About this exercise => Word for word, give the listing below again.

--------------------------------------------------

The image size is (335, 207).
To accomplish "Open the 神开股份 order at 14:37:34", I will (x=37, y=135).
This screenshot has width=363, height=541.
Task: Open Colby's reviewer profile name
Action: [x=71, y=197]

--------------------------------------------------

Solution below =>
The image size is (335, 207).
To accomplish "Open the 神开股份 order at 14:37:34", I will (x=37, y=135).
This screenshot has width=363, height=541.
Task: Open Colby's reviewer profile name
Action: [x=71, y=197]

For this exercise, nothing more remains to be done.